Source records:

[Start of Attachment]

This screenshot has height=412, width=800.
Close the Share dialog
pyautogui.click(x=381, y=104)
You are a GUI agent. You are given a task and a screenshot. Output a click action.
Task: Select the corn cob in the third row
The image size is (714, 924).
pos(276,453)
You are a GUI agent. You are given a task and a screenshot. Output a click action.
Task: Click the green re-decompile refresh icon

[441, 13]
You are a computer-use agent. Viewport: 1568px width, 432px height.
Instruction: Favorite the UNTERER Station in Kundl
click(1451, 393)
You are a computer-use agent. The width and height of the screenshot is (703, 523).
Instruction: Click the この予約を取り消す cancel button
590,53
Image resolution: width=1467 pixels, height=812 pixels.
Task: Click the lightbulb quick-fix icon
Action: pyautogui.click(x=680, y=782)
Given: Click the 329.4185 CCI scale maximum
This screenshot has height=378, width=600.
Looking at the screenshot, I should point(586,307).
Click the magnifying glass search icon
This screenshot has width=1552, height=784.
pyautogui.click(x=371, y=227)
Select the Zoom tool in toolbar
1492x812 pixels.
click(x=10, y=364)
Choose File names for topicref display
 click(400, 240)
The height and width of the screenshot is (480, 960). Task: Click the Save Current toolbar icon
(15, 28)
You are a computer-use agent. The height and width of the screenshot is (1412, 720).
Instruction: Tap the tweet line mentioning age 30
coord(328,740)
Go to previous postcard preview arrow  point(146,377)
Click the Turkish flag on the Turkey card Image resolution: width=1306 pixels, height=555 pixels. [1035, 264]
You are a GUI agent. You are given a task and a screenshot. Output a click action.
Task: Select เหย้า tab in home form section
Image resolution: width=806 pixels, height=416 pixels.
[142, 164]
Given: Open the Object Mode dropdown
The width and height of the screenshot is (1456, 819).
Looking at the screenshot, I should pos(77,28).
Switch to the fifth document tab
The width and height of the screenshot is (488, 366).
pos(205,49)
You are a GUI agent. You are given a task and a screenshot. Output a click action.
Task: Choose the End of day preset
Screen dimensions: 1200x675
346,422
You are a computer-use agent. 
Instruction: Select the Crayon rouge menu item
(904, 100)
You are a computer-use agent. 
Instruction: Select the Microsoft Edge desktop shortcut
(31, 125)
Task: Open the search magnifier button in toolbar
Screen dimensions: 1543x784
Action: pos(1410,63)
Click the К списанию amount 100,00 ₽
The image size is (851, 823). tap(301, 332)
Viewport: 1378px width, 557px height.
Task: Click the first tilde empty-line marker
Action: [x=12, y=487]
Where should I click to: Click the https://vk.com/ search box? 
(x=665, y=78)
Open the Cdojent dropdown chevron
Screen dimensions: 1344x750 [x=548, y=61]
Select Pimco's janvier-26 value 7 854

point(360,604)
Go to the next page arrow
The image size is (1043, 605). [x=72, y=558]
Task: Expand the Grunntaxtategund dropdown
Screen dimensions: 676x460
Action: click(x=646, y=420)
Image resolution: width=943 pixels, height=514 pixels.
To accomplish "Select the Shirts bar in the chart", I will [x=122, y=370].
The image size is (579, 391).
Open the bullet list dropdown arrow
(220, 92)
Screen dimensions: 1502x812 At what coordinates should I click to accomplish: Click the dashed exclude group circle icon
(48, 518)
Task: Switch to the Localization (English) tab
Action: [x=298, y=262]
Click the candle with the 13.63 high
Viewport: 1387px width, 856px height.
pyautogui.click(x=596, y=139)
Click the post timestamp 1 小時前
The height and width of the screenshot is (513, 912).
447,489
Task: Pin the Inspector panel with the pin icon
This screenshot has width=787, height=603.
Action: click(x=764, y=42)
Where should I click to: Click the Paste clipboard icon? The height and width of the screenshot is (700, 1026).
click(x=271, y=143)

[End of Attachment]

> Task to complete
Output, exactly and in full, the lines from the start of the entries above through the line that contains "Task: Select the corn cob in the third row".

> Output for this task
This screenshot has height=412, width=800.
Close the Share dialog
pyautogui.click(x=381, y=104)
You are a GUI agent. You are given a task and a screenshot. Output a click action.
Task: Select the corn cob in the third row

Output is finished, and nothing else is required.